We eventually got on our way and I ignored all of the complaints and curses behind me. This was the 1820’s on the frontier you know – riding a horse is simply part of life. The reality is that most of the trade folk were town folk also, wagons and carriages were more their thing. I personally preferred a Ricaro racing seat in a high powered sports car; since I couldn’t have that, I’d just enjoy my time with Lunch while we waited.
There were a lot of minor improvements to see, the Council had done a pretty bang-up job of keeping priorities on track. At the same time, there was a lot of detail to be finished and a lot of little, yet important, things that weren’t being followed up on. What this really pointed to, was a leadership and management problem on my part, I had to make some changes and needed to figure out those changes first. But before that, I needed to see the Lumber Yard and Wood Shop, two areas that would be vital for our continued growth.
Both sites were high on my immediate need-to-see list. The amount of land that had been cleared in the downtown area made it obvious that they had worked from sunup to sundown in our absence but the scope of that effort became very clear when we reached the lumber yard. The wood shop came first on the street, but you couldn’t miss the amount of wood stacked up and aging in the lumber yard. Holder was beaming with pride and it was easy to see that he had led this effort. The logs were only stacked three high but that couldn’t have been easy without a gantry to help with the lifting.
We had at least two acres of logs and another acre of brush piles that had to be managed at some point. I knew for a fact that we had people in town who knew how to make something useful out of anything, so I wasn’t too worried about that. The good news was, when it came to wood, we weren’t in bad shape. The lumber would all take a while to cure and what we’d burn this winter wouldn’t be the most efficient of wood, but maybe we could focus on charcoal to make up that difference. Regardless, wood kilns moved up on my ‘must build’ list.

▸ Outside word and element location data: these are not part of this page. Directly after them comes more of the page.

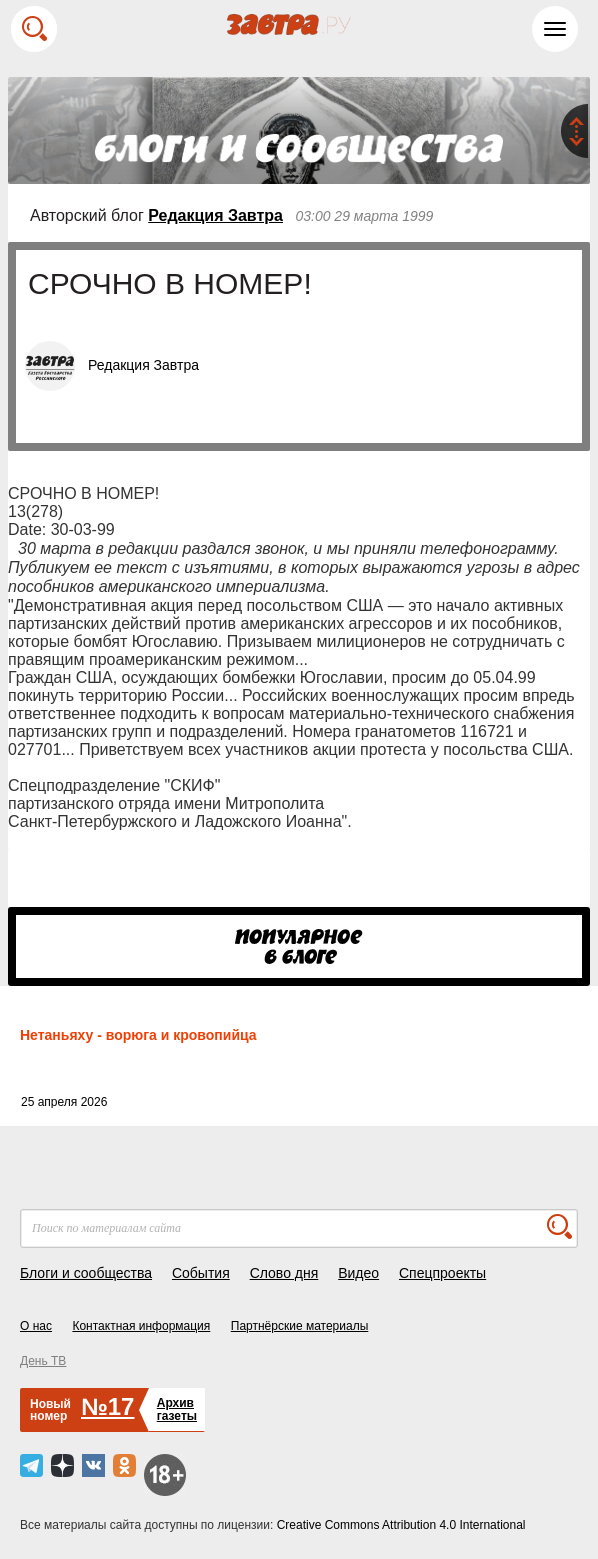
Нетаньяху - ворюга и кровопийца (138, 1035)
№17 (107, 1406)
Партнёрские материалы (300, 1326)
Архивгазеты (177, 1409)
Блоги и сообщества (86, 1273)
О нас (36, 1326)
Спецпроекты (442, 1273)
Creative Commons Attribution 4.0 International (401, 1525)
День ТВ (43, 1361)
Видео (358, 1273)
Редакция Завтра (215, 215)
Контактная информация (141, 1326)
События (201, 1273)
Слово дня (284, 1273)
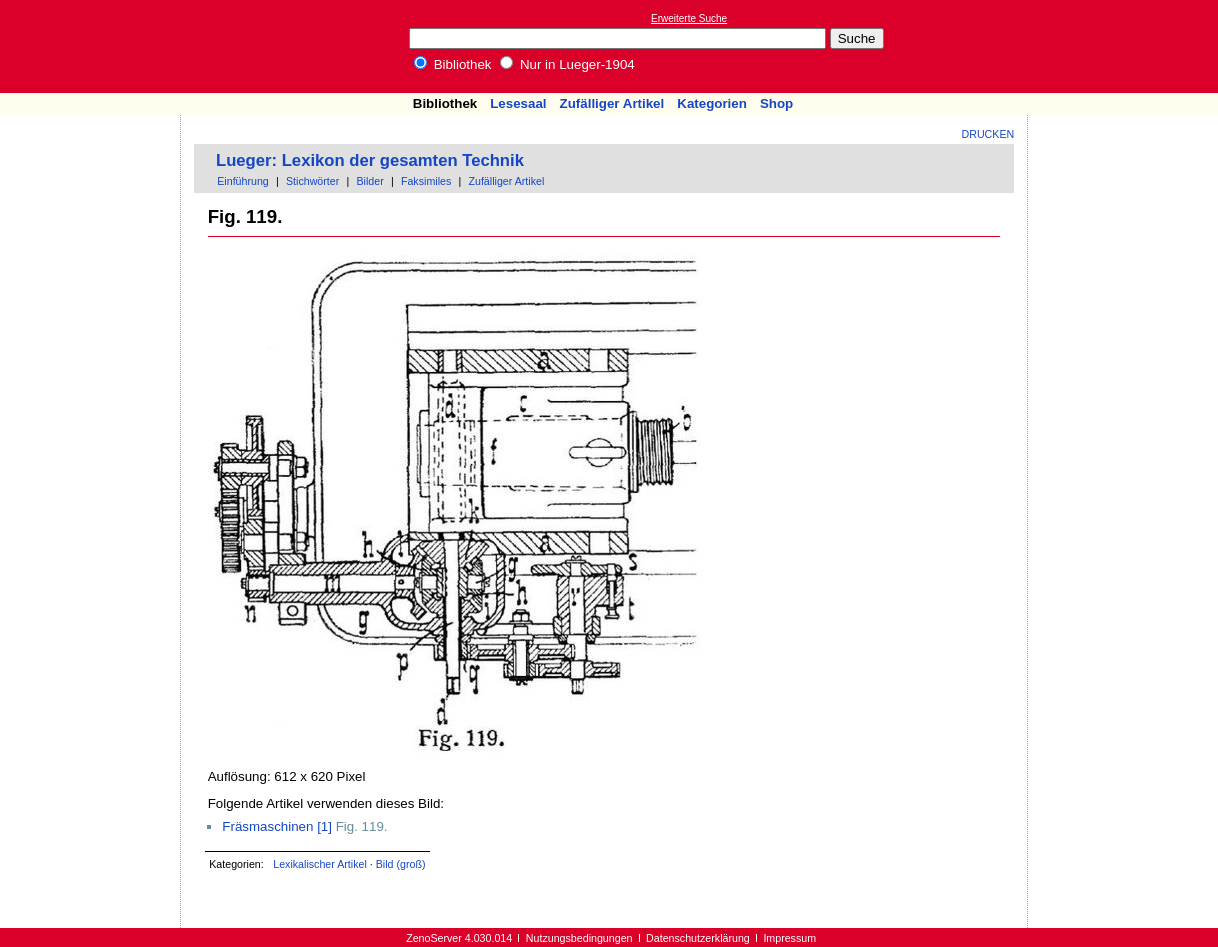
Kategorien (712, 103)
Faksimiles (426, 181)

While the lumber yard still had just a simple shack for shade, the wood shop next door was large and spacious, even if still under-tooled. We’d have our tools showing up soon enough, but for now this was a good start. They even had a small conference room to use as an office or lunch room, not bad thinking. Both sites had their own outhouses and wells were being dug, in the case of the wood shop, the well was being dug in the corner of the largest room in the shop. They had even set up a manually-operated lathe to start turning wood. It was crude but it worked for rough jobs. More good news.
The final stop on this whirlwind tour was the new boatsman lodge. It was a typical, if very large, Pawnee-type lodge. At the moment, it was cramped quarters with all the boatmen in town, but it was way better than tents and it was a place the single guys could call home. Everyone involved knew it was a vast improvement over sleeping rough.
Whirlwind tour complete, it was time for a party.